### Task objective
Restate each entry word for word. Keep every detail intact.

### Study material

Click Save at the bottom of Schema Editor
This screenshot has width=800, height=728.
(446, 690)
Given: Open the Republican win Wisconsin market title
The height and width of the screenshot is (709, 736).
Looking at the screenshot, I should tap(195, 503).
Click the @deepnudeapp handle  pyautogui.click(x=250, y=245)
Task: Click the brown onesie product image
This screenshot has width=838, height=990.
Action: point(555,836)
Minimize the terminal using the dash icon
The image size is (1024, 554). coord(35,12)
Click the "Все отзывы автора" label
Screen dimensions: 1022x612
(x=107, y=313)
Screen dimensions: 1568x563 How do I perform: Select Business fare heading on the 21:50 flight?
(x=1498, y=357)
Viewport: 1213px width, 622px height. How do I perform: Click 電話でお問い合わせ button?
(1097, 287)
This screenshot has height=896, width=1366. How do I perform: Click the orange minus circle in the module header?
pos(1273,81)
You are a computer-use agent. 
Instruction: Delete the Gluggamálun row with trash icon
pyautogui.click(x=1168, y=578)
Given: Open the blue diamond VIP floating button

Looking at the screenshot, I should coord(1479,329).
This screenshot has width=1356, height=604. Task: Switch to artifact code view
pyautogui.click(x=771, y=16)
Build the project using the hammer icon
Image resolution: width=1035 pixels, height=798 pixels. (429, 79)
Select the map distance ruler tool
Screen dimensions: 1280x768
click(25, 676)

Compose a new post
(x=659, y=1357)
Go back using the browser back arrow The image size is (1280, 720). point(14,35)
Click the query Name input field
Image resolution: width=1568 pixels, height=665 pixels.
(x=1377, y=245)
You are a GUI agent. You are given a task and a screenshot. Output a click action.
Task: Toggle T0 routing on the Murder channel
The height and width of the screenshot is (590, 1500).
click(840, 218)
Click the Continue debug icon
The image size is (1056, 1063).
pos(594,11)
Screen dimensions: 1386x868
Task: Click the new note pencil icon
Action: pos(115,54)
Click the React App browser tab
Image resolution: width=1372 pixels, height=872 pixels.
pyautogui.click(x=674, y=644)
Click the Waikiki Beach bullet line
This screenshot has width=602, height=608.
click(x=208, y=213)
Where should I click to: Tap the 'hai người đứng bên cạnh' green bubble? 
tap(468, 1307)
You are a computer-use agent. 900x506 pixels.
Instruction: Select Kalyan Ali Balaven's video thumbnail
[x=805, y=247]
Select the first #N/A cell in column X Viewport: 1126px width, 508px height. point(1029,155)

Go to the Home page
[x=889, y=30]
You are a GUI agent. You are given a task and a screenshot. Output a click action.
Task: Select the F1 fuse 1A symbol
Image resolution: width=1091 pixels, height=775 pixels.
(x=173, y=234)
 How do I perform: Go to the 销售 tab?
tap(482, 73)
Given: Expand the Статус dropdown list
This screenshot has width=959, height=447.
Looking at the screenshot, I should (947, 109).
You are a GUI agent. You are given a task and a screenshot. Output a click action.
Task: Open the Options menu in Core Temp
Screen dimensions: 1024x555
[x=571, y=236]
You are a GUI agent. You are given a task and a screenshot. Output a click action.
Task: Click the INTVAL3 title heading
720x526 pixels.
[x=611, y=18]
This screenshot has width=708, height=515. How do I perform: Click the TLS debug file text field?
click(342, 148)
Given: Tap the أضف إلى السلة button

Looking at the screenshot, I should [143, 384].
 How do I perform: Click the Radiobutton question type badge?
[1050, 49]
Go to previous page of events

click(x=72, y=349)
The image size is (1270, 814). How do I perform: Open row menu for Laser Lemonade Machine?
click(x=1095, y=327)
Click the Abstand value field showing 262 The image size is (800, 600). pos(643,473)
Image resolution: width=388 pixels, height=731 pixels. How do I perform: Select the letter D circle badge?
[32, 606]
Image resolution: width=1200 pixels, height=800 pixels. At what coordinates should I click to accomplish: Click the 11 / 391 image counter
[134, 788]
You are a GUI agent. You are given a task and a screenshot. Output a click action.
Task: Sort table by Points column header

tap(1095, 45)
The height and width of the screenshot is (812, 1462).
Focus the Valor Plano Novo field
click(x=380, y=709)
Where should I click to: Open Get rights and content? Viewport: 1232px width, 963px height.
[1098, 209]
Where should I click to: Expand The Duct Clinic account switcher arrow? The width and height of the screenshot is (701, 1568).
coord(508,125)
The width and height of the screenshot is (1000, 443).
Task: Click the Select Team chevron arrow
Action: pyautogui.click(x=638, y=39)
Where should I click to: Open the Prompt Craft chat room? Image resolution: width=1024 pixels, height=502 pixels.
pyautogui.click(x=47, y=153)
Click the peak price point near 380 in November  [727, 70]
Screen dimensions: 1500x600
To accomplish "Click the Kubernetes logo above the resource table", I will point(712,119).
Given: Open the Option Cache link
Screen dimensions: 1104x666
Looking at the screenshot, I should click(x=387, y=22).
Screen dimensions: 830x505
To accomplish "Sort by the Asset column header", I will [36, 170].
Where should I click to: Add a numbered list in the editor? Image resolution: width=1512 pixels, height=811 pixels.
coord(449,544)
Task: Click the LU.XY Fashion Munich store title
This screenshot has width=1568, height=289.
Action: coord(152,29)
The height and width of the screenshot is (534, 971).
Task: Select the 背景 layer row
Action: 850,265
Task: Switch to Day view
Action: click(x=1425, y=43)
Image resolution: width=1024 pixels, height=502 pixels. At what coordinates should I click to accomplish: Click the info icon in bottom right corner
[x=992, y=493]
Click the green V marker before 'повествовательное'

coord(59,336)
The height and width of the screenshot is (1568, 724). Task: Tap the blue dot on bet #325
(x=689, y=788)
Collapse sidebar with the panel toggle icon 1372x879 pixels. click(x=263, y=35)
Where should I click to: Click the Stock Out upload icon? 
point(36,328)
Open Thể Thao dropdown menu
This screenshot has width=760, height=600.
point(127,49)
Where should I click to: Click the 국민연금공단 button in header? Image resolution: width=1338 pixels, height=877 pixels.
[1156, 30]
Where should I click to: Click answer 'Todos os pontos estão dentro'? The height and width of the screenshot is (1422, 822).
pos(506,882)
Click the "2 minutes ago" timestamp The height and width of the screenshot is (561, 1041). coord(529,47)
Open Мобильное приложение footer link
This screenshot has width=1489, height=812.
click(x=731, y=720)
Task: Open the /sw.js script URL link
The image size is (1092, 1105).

### Response area
Click Save at the bottom of Schema Editor
This screenshot has width=800, height=728.
(446, 690)
Given: Open the Republican win Wisconsin market title
The height and width of the screenshot is (709, 736).
Looking at the screenshot, I should tap(195, 503).
Click the @deepnudeapp handle  pyautogui.click(x=250, y=245)
Task: Click the brown onesie product image
This screenshot has width=838, height=990.
Action: point(555,836)
Minimize the terminal using the dash icon
The image size is (1024, 554). coord(35,12)
Click the "Все отзывы автора" label
Screen dimensions: 1022x612
(x=107, y=313)
Screen dimensions: 1568x563 How do I perform: Select Business fare heading on the 21:50 flight?
(x=1498, y=357)
Viewport: 1213px width, 622px height. How do I perform: Click 電話でお問い合わせ button?
(1097, 287)
This screenshot has height=896, width=1366. How do I perform: Click the orange minus circle in the module header?
pos(1273,81)
You are a computer-use agent. 
Instruction: Delete the Gluggamálun row with trash icon
pyautogui.click(x=1168, y=578)
Given: Open the blue diamond VIP floating button

Looking at the screenshot, I should coord(1479,329).
This screenshot has width=1356, height=604. Task: Switch to artifact code view
pyautogui.click(x=771, y=16)
Build the project using the hammer icon
Image resolution: width=1035 pixels, height=798 pixels. (429, 79)
Select the map distance ruler tool
Screen dimensions: 1280x768
click(25, 676)

Compose a new post
(x=659, y=1357)
Go back using the browser back arrow The image size is (1280, 720). point(14,35)
Click the query Name input field
Image resolution: width=1568 pixels, height=665 pixels.
(x=1377, y=245)
You are a GUI agent. You are given a task and a screenshot. Output a click action.
Task: Toggle T0 routing on the Murder channel
The height and width of the screenshot is (590, 1500).
click(840, 218)
Click the Continue debug icon
The image size is (1056, 1063).
pos(594,11)
Screen dimensions: 1386x868
Task: Click the new note pencil icon
Action: pos(115,54)
Click the React App browser tab
Image resolution: width=1372 pixels, height=872 pixels.
pyautogui.click(x=674, y=644)
Click the Waikiki Beach bullet line
This screenshot has width=602, height=608.
click(x=208, y=213)
Where should I click to: Tap the 'hai người đứng bên cạnh' green bubble? 
tap(468, 1307)
You are a computer-use agent. 900x506 pixels.
Instruction: Select Kalyan Ali Balaven's video thumbnail
[x=805, y=247]
Select the first #N/A cell in column X Viewport: 1126px width, 508px height. point(1029,155)

Go to the Home page
[x=889, y=30]
You are a GUI agent. You are given a task and a screenshot. Output a click action.
Task: Select the F1 fuse 1A symbol
Image resolution: width=1091 pixels, height=775 pixels.
(x=173, y=234)
 How do I perform: Go to the 销售 tab?
tap(482, 73)
Given: Expand the Статус dropdown list
This screenshot has width=959, height=447.
Looking at the screenshot, I should (947, 109).
You are a GUI agent. You are given a task and a screenshot. Output a click action.
Task: Open the Options menu in Core Temp
Screen dimensions: 1024x555
[x=571, y=236]
You are a GUI agent. You are given a task and a screenshot. Output a click action.
Task: Click the INTVAL3 title heading
720x526 pixels.
[x=611, y=18]
This screenshot has width=708, height=515. How do I perform: Click the TLS debug file text field?
click(342, 148)
Given: Tap the أضف إلى السلة button

Looking at the screenshot, I should [143, 384].
 How do I perform: Click the Radiobutton question type badge?
[1050, 49]
Go to previous page of events

click(x=72, y=349)
The image size is (1270, 814). How do I perform: Open row menu for Laser Lemonade Machine?
click(x=1095, y=327)
Click the Abstand value field showing 262 The image size is (800, 600). pos(643,473)
Image resolution: width=388 pixels, height=731 pixels. How do I perform: Select the letter D circle badge?
[32, 606]
Image resolution: width=1200 pixels, height=800 pixels. At what coordinates should I click to accomplish: Click the 11 / 391 image counter
[134, 788]
You are a GUI agent. You are given a task and a screenshot. Output a click action.
Task: Sort table by Points column header

tap(1095, 45)
The height and width of the screenshot is (812, 1462).
Focus the Valor Plano Novo field
click(x=380, y=709)
Where should I click to: Open Get rights and content? Viewport: 1232px width, 963px height.
[1098, 209]
Where should I click to: Expand The Duct Clinic account switcher arrow? The width and height of the screenshot is (701, 1568).
coord(508,125)
The width and height of the screenshot is (1000, 443).
Task: Click the Select Team chevron arrow
Action: pyautogui.click(x=638, y=39)
Where should I click to: Open the Prompt Craft chat room? Image resolution: width=1024 pixels, height=502 pixels.
pyautogui.click(x=47, y=153)
Click the peak price point near 380 in November  [727, 70]
Screen dimensions: 1500x600
To accomplish "Click the Kubernetes logo above the resource table", I will point(712,119).
Given: Open the Option Cache link
Screen dimensions: 1104x666
Looking at the screenshot, I should click(x=387, y=22).
Screen dimensions: 830x505
To accomplish "Sort by the Asset column header", I will [36, 170].
Where should I click to: Add a numbered list in the editor? Image resolution: width=1512 pixels, height=811 pixels.
coord(449,544)
Task: Click the LU.XY Fashion Munich store title
This screenshot has width=1568, height=289.
Action: coord(152,29)
The height and width of the screenshot is (534, 971).
Task: Select the 背景 layer row
Action: 850,265
Task: Switch to Day view
Action: click(x=1425, y=43)
Image resolution: width=1024 pixels, height=502 pixels. At what coordinates should I click to accomplish: Click the info icon in bottom right corner
[x=992, y=493]
Click the green V marker before 'повествовательное'

coord(59,336)
The height and width of the screenshot is (1568, 724). Task: Tap the blue dot on bet #325
(x=689, y=788)
Collapse sidebar with the panel toggle icon 1372x879 pixels. click(x=263, y=35)
Where should I click to: Click the Stock Out upload icon? 
point(36,328)
Open Thể Thao dropdown menu
This screenshot has width=760, height=600.
point(127,49)
Where should I click to: Click the 국민연금공단 button in header? Image resolution: width=1338 pixels, height=877 pixels.
[1156, 30]
Where should I click to: Click answer 'Todos os pontos estão dentro'? The height and width of the screenshot is (1422, 822).
pos(506,882)
Click the "2 minutes ago" timestamp The height and width of the screenshot is (561, 1041). coord(529,47)
Open Мобильное приложение footer link
This screenshot has width=1489, height=812.
click(x=731, y=720)
Task: Open the /sw.js script URL link
The image size is (1092, 1105).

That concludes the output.